MACHO STADLER, I., y D. PEREZ CASTRILLO, 1994, Introducción a la economía de la información, Ariel, Barcelona.
Analysis
Some general issues are the following:
(1) It is a moral hazard situation or problem, with asymmetric information. Performance is affected by the CEO effort and exogenous variables.
(2) The basic solution is to pay the CEO with shares.
(3) However, if the CEO is risk-averse, inefficient risk allocation (aggravated if the CEO has firm-specific investments in terms of human capital) motivates the CEO to adopt inefficient financial investment and hedging policies to reduce his risk. A solution to this problems is provided by using share options, which yield asymmetric compensation, thus guaranteeing the CEO a floor.

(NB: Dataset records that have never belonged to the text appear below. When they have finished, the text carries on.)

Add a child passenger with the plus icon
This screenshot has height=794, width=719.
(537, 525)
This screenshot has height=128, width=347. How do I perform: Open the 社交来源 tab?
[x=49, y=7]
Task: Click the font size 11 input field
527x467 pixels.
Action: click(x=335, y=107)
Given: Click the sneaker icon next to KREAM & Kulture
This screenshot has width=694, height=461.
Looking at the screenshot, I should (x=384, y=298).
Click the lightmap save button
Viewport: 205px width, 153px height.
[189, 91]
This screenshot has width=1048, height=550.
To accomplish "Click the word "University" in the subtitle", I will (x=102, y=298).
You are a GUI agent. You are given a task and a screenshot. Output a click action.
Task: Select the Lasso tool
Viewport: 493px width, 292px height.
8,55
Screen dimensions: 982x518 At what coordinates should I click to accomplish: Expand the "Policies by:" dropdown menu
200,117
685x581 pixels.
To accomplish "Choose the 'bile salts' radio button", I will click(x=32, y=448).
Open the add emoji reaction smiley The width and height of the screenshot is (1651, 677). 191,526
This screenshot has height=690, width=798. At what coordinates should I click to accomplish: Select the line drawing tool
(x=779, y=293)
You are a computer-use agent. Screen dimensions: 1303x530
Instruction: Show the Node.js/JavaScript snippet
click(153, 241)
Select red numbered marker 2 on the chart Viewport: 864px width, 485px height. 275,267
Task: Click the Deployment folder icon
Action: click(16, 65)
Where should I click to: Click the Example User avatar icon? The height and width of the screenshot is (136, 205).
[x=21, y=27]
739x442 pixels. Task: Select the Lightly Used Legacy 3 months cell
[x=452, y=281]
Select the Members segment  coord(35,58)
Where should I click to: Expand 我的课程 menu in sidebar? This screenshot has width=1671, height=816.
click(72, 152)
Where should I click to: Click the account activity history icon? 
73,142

(4) However, they may induce him to adopt extremely risky strategies even if they reduce value. Furthermore, when granted they are usually “in the money” (i. e., they would already yield a profit if they were exercised at that moment). As a consequence, managers tend to behave conservatively. For information on the current discussion of these a related issues see the articles “Cream” and “The Need for Greed” in The Economist (May 4th., 1996, pp. 12 and 80). (Have not you subscribed yet?).
Two possibilities worth thinking about are:
(a) Using lower-intensity incentives (“low-powered incentives” in Williamson’s jargon), like profit sharing, which might have many drawbacks, but solve some of the previous problems.
(b) Letting the CEO do insider trading on the company shares, as argued by Henry Manne et al. since Manne’s 1966 book. The latter possibility would be illegal nowadays in most civilized countries and some European ones.